The base pyhaul package is pure Python with zero required dependencies. You can't always install a native binary like aria2 (as good as it is). The HTTP client adapters are optional extras you install if you want them.

Real sync and async

Not a fake async wrapper around sync code — a real async engine that shares logic with the sync path but uses async with / async for natively.

Not a session manager, not a retry policy

pyhaul shouldn't initiate connections, create or own sessions, or contain its own retry or threading logic. I wanted to use it in contexts where sessions come out of a pool, where they're configured over separate proxies, where app code has added custom authentication headers. One haul() = one request. Retries are the caller's concern.

Not a weekend project

And it had to correctly handle the weird, real-world corner cases that cause silent corruption. Whether that's a hardware crash, a flaky connection that drops every few seconds, your container getting OOM-killed, or a CDN edge server doing something unexpected with compression or range boundaries.

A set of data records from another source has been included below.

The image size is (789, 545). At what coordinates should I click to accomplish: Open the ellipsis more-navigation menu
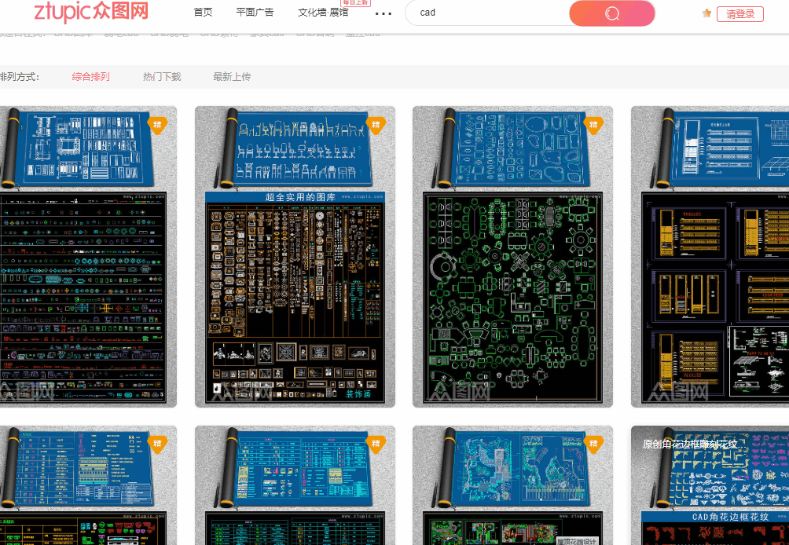coord(383,15)
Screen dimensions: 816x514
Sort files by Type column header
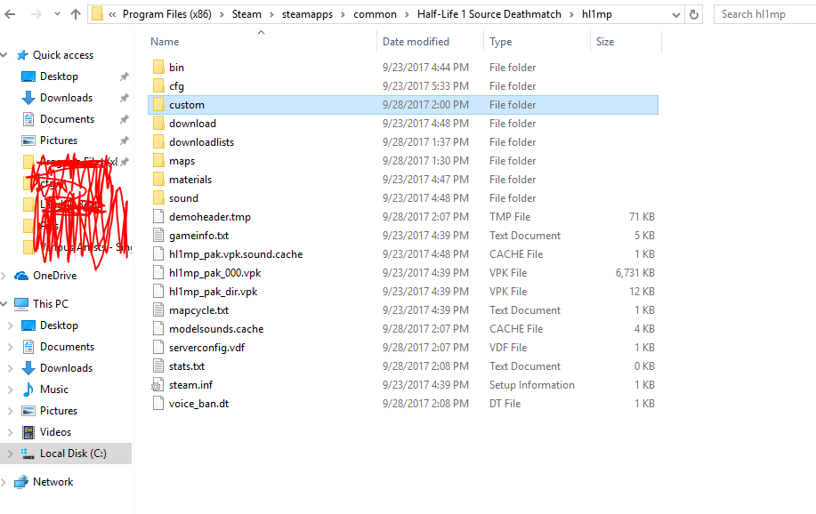500,42
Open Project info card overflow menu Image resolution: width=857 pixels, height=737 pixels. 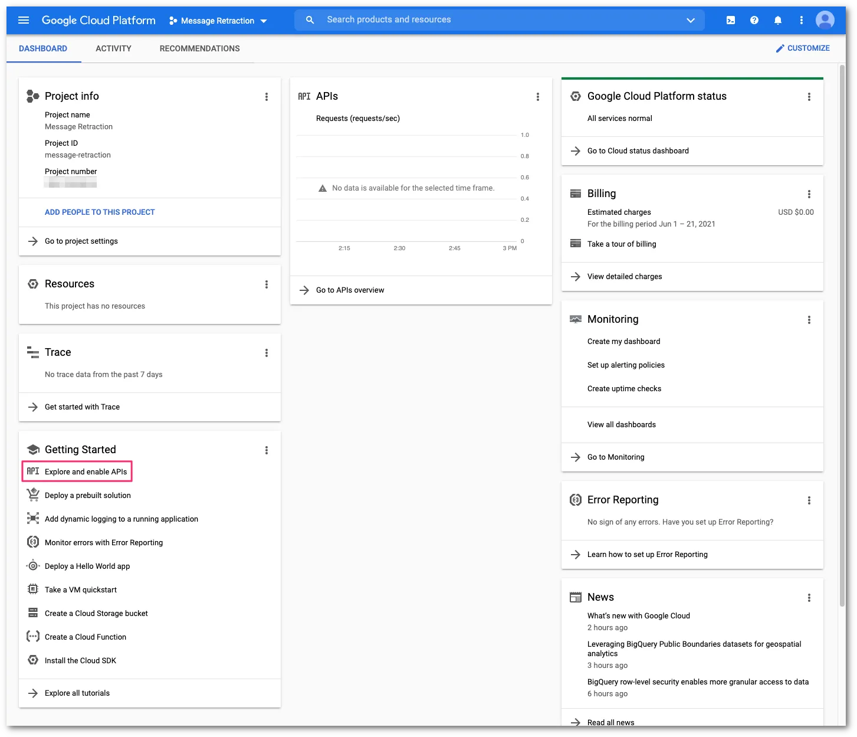pos(267,96)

When you first look at "resumable HTTP downloads," it seems fairly simple. Then you hit the first bug. You fix it. Then files are sometimes truncated. Oh, this particular client library auto-negotiates gzip compression — how does that interact with byte ranges? What about chunked transfer encoding? What about servers that just ignore your Range header entirely? What about a server that was serving version A of a file when you started, and version B when you resume two days later?

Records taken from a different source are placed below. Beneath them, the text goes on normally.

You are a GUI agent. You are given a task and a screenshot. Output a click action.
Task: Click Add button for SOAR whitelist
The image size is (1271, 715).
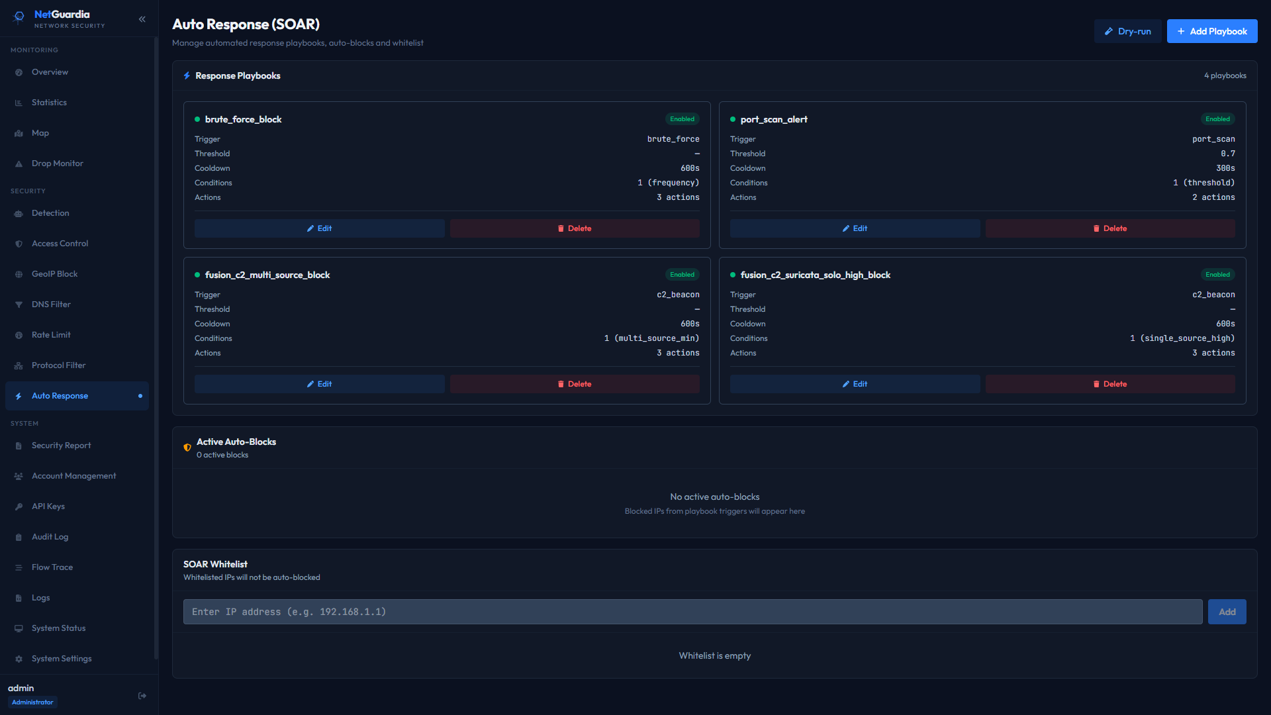tap(1227, 612)
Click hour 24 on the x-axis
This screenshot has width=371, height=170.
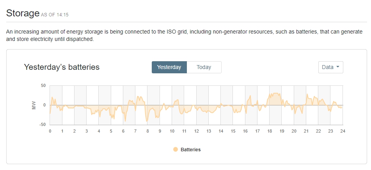tap(343, 131)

And then there's the streaming layer itself. You can't use your HTTP library's convenient high-level body methods — response.iter_content() in requests, response.iter_bytes() in httpx — because those transparently decompress the body. Even when the server respects Accept-Encoding: identity, the decompressed byte count won't match the Content-Range or Content-Length values the server sent, so your checkpoint cursor drifts and your next resume starts from the wrong offset. Instead you have to drop down to the raw streaming layer: response.raw.stream(decode_content=False) for requests/urllib3, response.iter_raw() / response.aiter_raw() for httpx and niquests. These give you post-transfer-encoding, pre-content-encoding bytes — the exact bytes the server framed. But now you're responsible for understanding that "raw" doesn't mean "straight off the socket": on a persistent HTTP/1.1 connection, multiple responses share the same TCP stream, delimited by Content-Length or chunked transfer encoding. The library still handles that framing for you in the raw layer, but if you get the byte accounting wrong — or if the server lies about Content-Length, or a proxy silently re-compresses the stream despite no-transform — you can overread into the next response on the connection, corrupting both it and your download. These are the kinds of edges that only show up in production, on somebody else's CDN, at 3 AM.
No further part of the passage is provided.